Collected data
----------------

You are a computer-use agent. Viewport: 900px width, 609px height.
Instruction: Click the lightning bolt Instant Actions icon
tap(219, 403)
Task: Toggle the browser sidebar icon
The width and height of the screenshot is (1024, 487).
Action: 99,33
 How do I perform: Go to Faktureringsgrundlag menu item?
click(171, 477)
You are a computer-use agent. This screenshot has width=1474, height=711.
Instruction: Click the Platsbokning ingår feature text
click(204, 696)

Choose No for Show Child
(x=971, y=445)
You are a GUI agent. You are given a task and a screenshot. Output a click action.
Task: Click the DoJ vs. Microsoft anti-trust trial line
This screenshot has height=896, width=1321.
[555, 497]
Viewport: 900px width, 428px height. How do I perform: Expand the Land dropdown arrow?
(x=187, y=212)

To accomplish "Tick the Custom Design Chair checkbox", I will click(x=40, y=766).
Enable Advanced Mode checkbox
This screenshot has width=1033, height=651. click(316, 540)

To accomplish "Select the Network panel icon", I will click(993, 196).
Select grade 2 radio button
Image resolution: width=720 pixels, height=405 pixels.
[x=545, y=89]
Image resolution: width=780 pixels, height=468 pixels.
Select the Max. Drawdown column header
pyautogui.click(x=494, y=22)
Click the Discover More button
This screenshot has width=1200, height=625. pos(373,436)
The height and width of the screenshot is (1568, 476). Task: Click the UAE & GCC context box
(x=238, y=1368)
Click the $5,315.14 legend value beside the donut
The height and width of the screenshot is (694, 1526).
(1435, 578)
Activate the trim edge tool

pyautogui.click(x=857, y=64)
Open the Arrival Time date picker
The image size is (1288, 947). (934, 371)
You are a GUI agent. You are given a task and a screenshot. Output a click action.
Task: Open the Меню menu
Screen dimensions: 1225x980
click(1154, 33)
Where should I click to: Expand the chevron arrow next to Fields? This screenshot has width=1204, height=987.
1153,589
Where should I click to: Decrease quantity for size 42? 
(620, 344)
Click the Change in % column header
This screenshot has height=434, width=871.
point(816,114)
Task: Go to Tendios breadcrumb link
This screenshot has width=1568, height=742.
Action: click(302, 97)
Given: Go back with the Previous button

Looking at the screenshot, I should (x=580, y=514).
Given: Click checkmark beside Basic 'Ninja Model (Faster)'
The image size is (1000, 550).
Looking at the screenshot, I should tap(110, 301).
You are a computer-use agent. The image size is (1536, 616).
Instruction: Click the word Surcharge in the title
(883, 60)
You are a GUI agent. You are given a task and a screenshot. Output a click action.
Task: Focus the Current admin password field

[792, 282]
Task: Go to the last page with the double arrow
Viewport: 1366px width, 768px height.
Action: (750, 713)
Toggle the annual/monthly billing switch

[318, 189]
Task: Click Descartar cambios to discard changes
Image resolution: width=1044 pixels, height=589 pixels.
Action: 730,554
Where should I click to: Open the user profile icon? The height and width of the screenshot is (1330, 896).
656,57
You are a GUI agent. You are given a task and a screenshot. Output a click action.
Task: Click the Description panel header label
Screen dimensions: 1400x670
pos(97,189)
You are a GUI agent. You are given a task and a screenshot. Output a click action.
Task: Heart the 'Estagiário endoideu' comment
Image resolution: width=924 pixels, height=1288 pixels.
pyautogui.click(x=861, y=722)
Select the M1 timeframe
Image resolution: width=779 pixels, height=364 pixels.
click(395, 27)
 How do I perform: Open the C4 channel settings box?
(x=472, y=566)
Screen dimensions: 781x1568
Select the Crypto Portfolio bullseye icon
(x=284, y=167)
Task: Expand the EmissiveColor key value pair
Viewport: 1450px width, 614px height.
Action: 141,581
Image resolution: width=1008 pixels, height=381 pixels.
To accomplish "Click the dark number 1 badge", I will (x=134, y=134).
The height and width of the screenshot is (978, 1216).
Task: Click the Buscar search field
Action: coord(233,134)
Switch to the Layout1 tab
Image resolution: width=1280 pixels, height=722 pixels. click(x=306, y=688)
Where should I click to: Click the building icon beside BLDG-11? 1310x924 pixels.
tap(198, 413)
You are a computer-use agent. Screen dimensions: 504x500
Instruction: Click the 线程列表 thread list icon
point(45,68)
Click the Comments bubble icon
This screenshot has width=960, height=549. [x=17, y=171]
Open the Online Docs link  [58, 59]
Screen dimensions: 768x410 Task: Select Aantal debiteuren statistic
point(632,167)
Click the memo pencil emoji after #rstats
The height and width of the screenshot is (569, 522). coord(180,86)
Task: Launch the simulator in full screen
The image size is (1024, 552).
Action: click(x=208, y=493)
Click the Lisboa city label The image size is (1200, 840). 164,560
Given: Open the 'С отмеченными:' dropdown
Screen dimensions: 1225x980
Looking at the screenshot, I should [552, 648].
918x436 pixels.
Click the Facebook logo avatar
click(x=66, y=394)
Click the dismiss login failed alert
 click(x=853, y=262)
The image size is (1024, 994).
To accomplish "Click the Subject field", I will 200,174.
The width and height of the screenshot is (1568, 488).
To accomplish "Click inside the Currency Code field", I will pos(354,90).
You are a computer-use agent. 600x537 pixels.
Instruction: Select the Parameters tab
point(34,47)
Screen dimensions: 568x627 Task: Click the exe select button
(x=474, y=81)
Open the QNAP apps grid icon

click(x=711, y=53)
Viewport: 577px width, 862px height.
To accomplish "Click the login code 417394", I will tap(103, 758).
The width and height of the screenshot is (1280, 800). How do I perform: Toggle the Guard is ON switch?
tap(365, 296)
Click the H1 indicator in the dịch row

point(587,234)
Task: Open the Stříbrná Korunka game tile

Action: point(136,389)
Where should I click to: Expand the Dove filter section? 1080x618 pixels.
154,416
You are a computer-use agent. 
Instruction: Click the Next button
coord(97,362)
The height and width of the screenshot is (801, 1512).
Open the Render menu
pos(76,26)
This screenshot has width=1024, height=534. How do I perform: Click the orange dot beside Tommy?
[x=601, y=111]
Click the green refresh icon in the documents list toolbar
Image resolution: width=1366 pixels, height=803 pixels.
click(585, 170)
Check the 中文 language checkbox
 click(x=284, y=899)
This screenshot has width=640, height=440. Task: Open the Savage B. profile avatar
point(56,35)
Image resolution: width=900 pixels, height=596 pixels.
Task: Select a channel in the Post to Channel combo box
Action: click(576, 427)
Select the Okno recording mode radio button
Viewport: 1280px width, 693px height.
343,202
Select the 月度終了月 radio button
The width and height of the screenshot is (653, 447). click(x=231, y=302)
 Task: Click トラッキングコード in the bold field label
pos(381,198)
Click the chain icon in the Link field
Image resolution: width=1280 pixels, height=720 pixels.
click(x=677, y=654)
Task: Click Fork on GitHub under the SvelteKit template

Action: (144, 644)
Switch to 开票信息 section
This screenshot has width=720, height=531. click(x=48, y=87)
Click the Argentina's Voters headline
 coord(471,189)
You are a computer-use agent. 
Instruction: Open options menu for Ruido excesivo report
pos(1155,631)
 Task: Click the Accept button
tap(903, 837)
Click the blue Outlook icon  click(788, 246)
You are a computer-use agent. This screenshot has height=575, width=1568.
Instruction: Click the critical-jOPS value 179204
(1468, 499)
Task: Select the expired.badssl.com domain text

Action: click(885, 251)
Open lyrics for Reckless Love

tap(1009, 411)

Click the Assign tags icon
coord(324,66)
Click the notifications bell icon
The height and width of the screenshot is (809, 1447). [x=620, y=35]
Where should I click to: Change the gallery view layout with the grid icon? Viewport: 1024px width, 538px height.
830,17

----------------

- **About this task**:
Restate the records, all of them, precisely as written.

- **Solution to this problem**:
You are a computer-use agent. Viewport: 900px width, 609px height.
Instruction: Click the lightning bolt Instant Actions icon
tap(219, 403)
Task: Toggle the browser sidebar icon
The width and height of the screenshot is (1024, 487).
Action: 99,33
 How do I perform: Go to Faktureringsgrundlag menu item?
click(171, 477)
You are a computer-use agent. This screenshot has width=1474, height=711.
Instruction: Click the Platsbokning ingår feature text
click(204, 696)

Choose No for Show Child
(x=971, y=445)
You are a GUI agent. You are given a task and a screenshot. Output a click action.
Task: Click the DoJ vs. Microsoft anti-trust trial line
This screenshot has height=896, width=1321.
[555, 497]
Viewport: 900px width, 428px height. How do I perform: Expand the Land dropdown arrow?
(x=187, y=212)

To accomplish "Tick the Custom Design Chair checkbox", I will click(x=40, y=766).
Enable Advanced Mode checkbox
This screenshot has width=1033, height=651. click(316, 540)

To accomplish "Select the Network panel icon", I will click(993, 196).
Select grade 2 radio button
Image resolution: width=720 pixels, height=405 pixels.
[x=545, y=89]
Image resolution: width=780 pixels, height=468 pixels.
Select the Max. Drawdown column header
pyautogui.click(x=494, y=22)
Click the Discover More button
This screenshot has width=1200, height=625. pos(373,436)
The height and width of the screenshot is (1568, 476). Task: Click the UAE & GCC context box
(x=238, y=1368)
Click the $5,315.14 legend value beside the donut
The height and width of the screenshot is (694, 1526).
(1435, 578)
Activate the trim edge tool

pyautogui.click(x=857, y=64)
Open the Arrival Time date picker
The image size is (1288, 947). (934, 371)
You are a GUI agent. You are given a task and a screenshot. Output a click action.
Task: Open the Меню menu
Screen dimensions: 1225x980
click(1154, 33)
Where should I click to: Expand the chevron arrow next to Fields? This screenshot has width=1204, height=987.
1153,589
Where should I click to: Decrease quantity for size 42? 
(620, 344)
Click the Change in % column header
This screenshot has height=434, width=871.
point(816,114)
Task: Go to Tendios breadcrumb link
This screenshot has width=1568, height=742.
Action: click(302, 97)
Given: Go back with the Previous button

Looking at the screenshot, I should (x=580, y=514).
Given: Click checkmark beside Basic 'Ninja Model (Faster)'
The image size is (1000, 550).
Looking at the screenshot, I should tap(110, 301).
You are a computer-use agent. The image size is (1536, 616).
Instruction: Click the word Surcharge in the title
(883, 60)
You are a GUI agent. You are given a task and a screenshot. Output a click action.
Task: Focus the Current admin password field

[792, 282]
Task: Go to the last page with the double arrow
Viewport: 1366px width, 768px height.
Action: (750, 713)
Toggle the annual/monthly billing switch

[318, 189]
Task: Click Descartar cambios to discard changes
Image resolution: width=1044 pixels, height=589 pixels.
Action: 730,554
Where should I click to: Open the user profile icon? The height and width of the screenshot is (1330, 896).
656,57
You are a GUI agent. You are given a task and a screenshot. Output a click action.
Task: Click the Description panel header label
Screen dimensions: 1400x670
pos(97,189)
You are a GUI agent. You are given a task and a screenshot. Output a click action.
Task: Heart the 'Estagiário endoideu' comment
Image resolution: width=924 pixels, height=1288 pixels.
pyautogui.click(x=861, y=722)
Select the M1 timeframe
Image resolution: width=779 pixels, height=364 pixels.
click(395, 27)
 How do I perform: Open the C4 channel settings box?
(x=472, y=566)
Screen dimensions: 781x1568
Select the Crypto Portfolio bullseye icon
(x=284, y=167)
Task: Expand the EmissiveColor key value pair
Viewport: 1450px width, 614px height.
Action: 141,581
Image resolution: width=1008 pixels, height=381 pixels.
To accomplish "Click the dark number 1 badge", I will (x=134, y=134).
The height and width of the screenshot is (978, 1216).
Task: Click the Buscar search field
Action: coord(233,134)
Switch to the Layout1 tab
Image resolution: width=1280 pixels, height=722 pixels. click(x=306, y=688)
Where should I click to: Click the building icon beside BLDG-11? 1310x924 pixels.
tap(198, 413)
You are a computer-use agent. Screen dimensions: 504x500
Instruction: Click the 线程列表 thread list icon
point(45,68)
Click the Comments bubble icon
This screenshot has width=960, height=549. [x=17, y=171]
Open the Online Docs link  [58, 59]
Screen dimensions: 768x410 Task: Select Aantal debiteuren statistic
point(632,167)
Click the memo pencil emoji after #rstats
The height and width of the screenshot is (569, 522). coord(180,86)
Task: Launch the simulator in full screen
The image size is (1024, 552).
Action: click(x=208, y=493)
Click the Lisboa city label The image size is (1200, 840). 164,560
Given: Open the 'С отмеченными:' dropdown
Screen dimensions: 1225x980
Looking at the screenshot, I should [552, 648].
918x436 pixels.
Click the Facebook logo avatar
click(x=66, y=394)
Click the dismiss login failed alert
 click(x=853, y=262)
The image size is (1024, 994).
To accomplish "Click the Subject field", I will 200,174.
The width and height of the screenshot is (1568, 488).
To accomplish "Click inside the Currency Code field", I will pos(354,90).
You are a computer-use agent. 600x537 pixels.
Instruction: Select the Parameters tab
point(34,47)
Screen dimensions: 568x627 Task: Click the exe select button
(x=474, y=81)
Open the QNAP apps grid icon

click(x=711, y=53)
Viewport: 577px width, 862px height.
To accomplish "Click the login code 417394", I will tap(103, 758).
The width and height of the screenshot is (1280, 800). How do I perform: Toggle the Guard is ON switch?
tap(365, 296)
Click the H1 indicator in the dịch row

point(587,234)
Task: Open the Stříbrná Korunka game tile

Action: point(136,389)
Where should I click to: Expand the Dove filter section? 1080x618 pixels.
154,416
You are a computer-use agent. 
Instruction: Click the Next button
coord(97,362)
The height and width of the screenshot is (801, 1512).
Open the Render menu
pos(76,26)
This screenshot has width=1024, height=534. How do I perform: Click the orange dot beside Tommy?
[x=601, y=111]
Click the green refresh icon in the documents list toolbar
Image resolution: width=1366 pixels, height=803 pixels.
click(585, 170)
Check the 中文 language checkbox
 click(x=284, y=899)
This screenshot has width=640, height=440. Task: Open the Savage B. profile avatar
point(56,35)
Image resolution: width=900 pixels, height=596 pixels.
Task: Select a channel in the Post to Channel combo box
Action: click(576, 427)
Select the Okno recording mode radio button
Viewport: 1280px width, 693px height.
343,202
Select the 月度終了月 radio button
The width and height of the screenshot is (653, 447). click(x=231, y=302)
 Task: Click トラッキングコード in the bold field label
pos(381,198)
Click the chain icon in the Link field
Image resolution: width=1280 pixels, height=720 pixels.
click(x=677, y=654)
Task: Click Fork on GitHub under the SvelteKit template

Action: (144, 644)
Switch to 开票信息 section
This screenshot has width=720, height=531. click(x=48, y=87)
Click the Argentina's Voters headline
 coord(471,189)
You are a computer-use agent. 
Instruction: Open options menu for Ruido excesivo report
pos(1155,631)
 Task: Click the Accept button
tap(903, 837)
Click the blue Outlook icon  click(788, 246)
You are a computer-use agent. This screenshot has height=575, width=1568.
Instruction: Click the critical-jOPS value 179204
(1468, 499)
Task: Select the expired.badssl.com domain text

Action: click(885, 251)
Open lyrics for Reckless Love

tap(1009, 411)

Click the Assign tags icon
coord(324,66)
Click the notifications bell icon
The height and width of the screenshot is (809, 1447). [x=620, y=35]
Where should I click to: Change the gallery view layout with the grid icon? Viewport: 1024px width, 538px height.
830,17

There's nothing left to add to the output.